Your objective - Write out each record exactly as given, but do not include the pictures.

(Stored items)
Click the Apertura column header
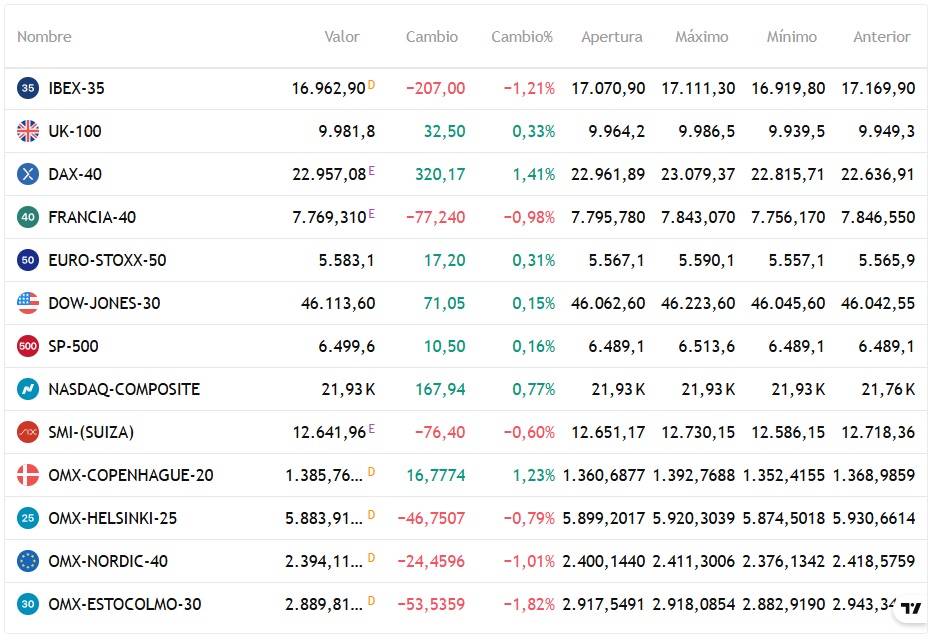 612,37
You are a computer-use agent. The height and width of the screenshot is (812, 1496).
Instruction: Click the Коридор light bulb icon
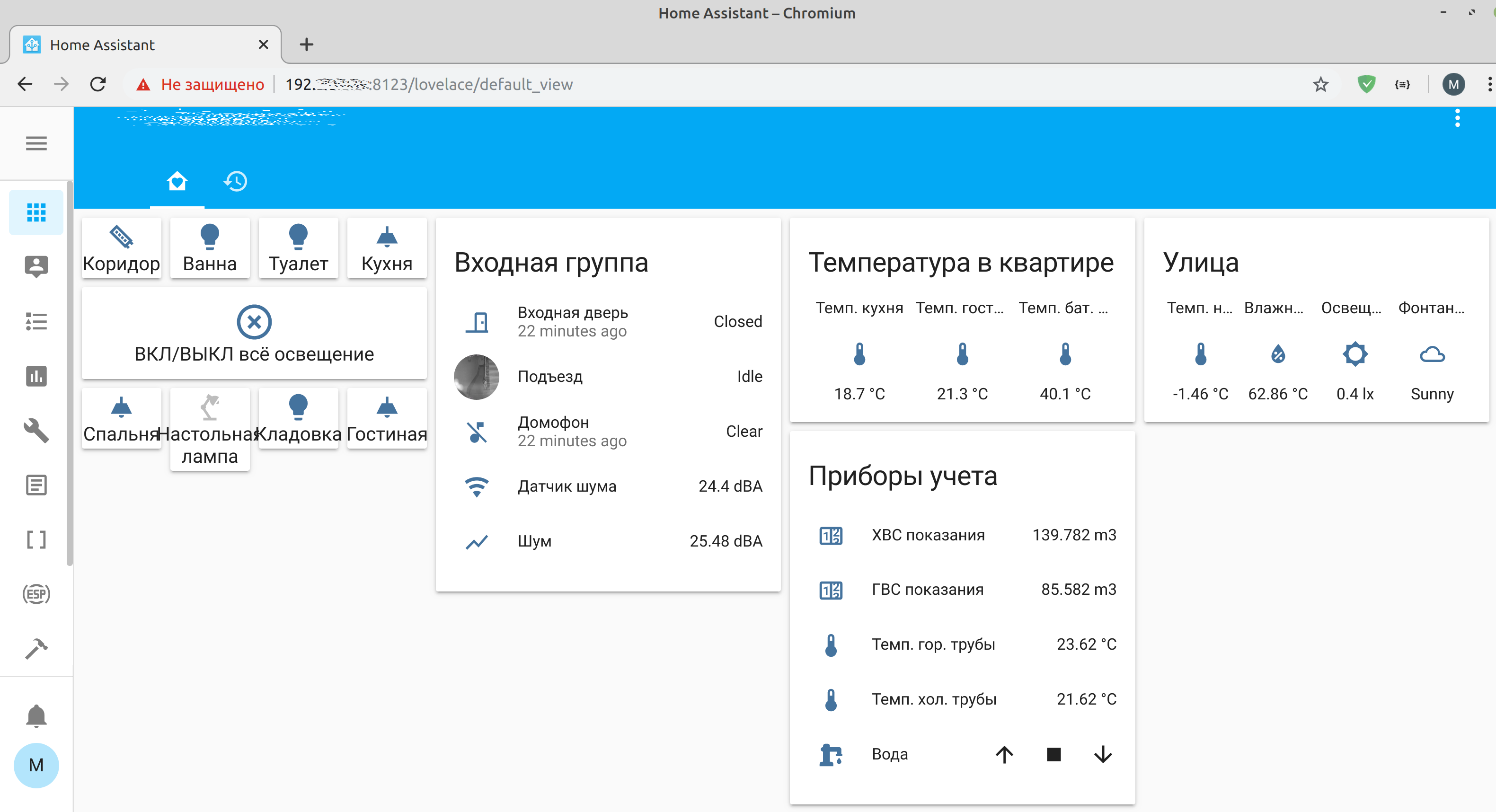click(x=120, y=236)
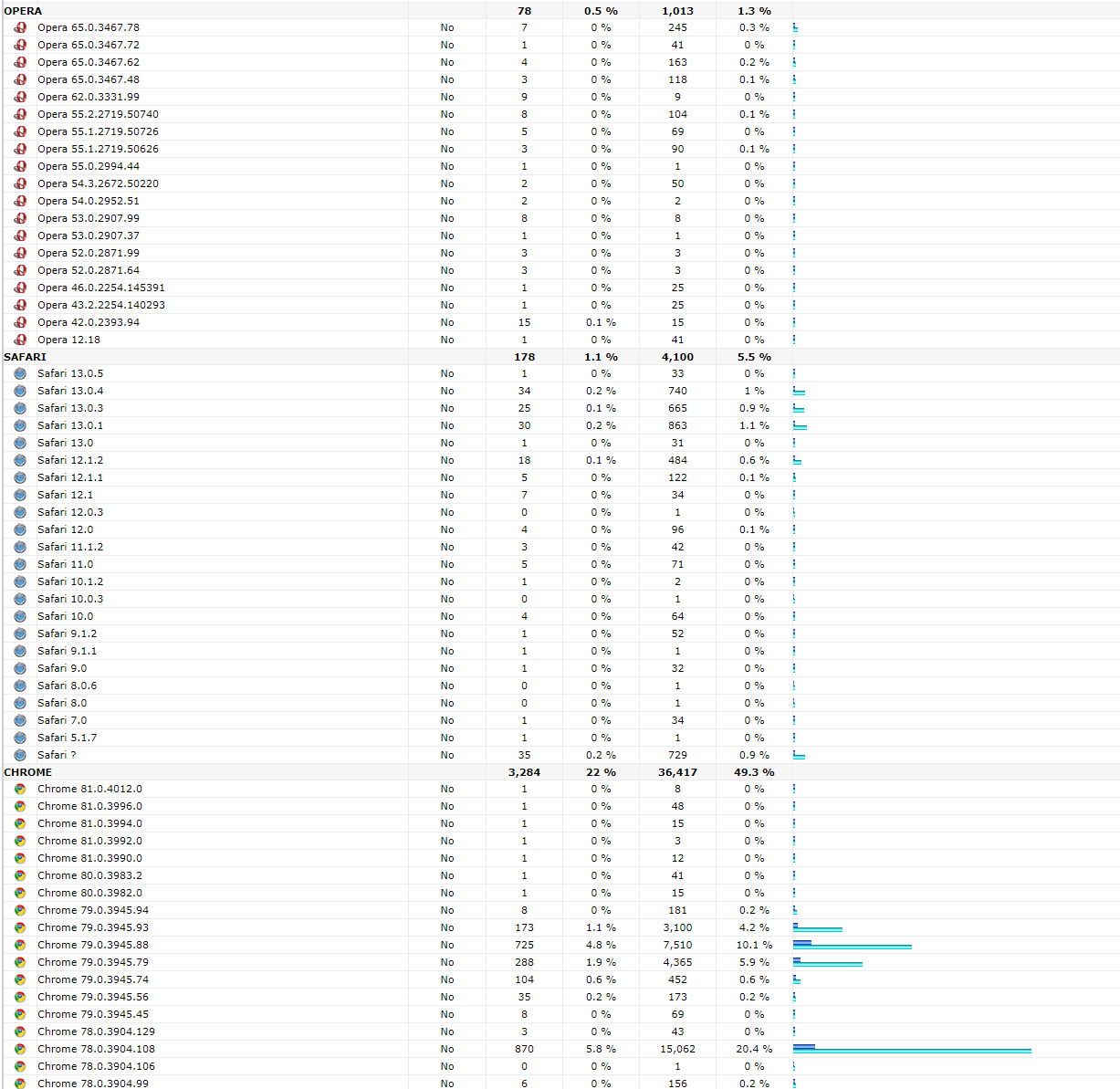Click the Chrome 79.0.3945.93 version label

click(93, 927)
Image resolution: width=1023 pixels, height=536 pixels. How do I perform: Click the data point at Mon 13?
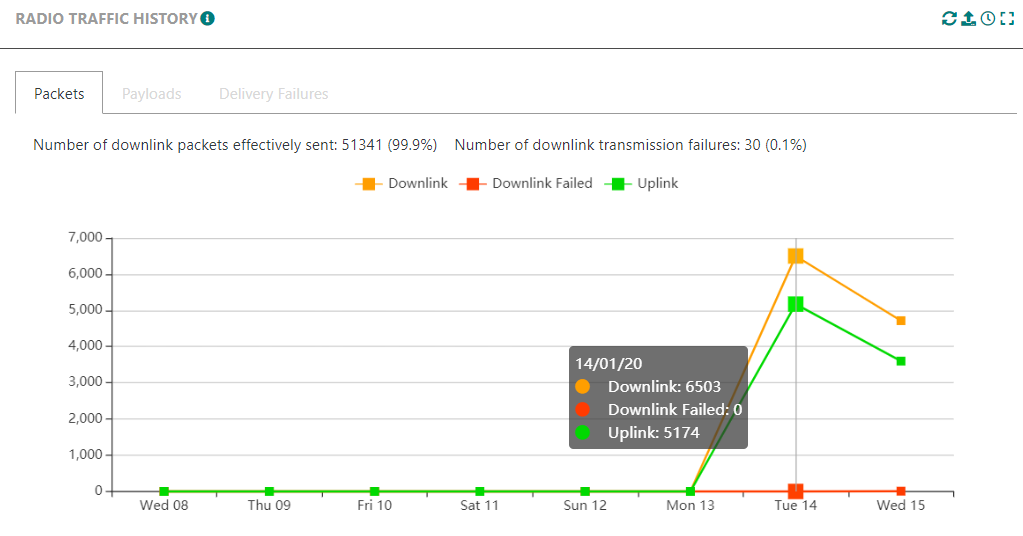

Response to the task -
Click the Apertura column header
 612,37
You are a computer-use agent. The height and width of the screenshot is (812, 1496).
Instruction: Click the Коридор light bulb icon
click(x=120, y=236)
Click the Chrome 79.0.3945.93 version label

click(93, 927)
Image resolution: width=1023 pixels, height=536 pixels. How do I perform: Click the data point at Mon 13?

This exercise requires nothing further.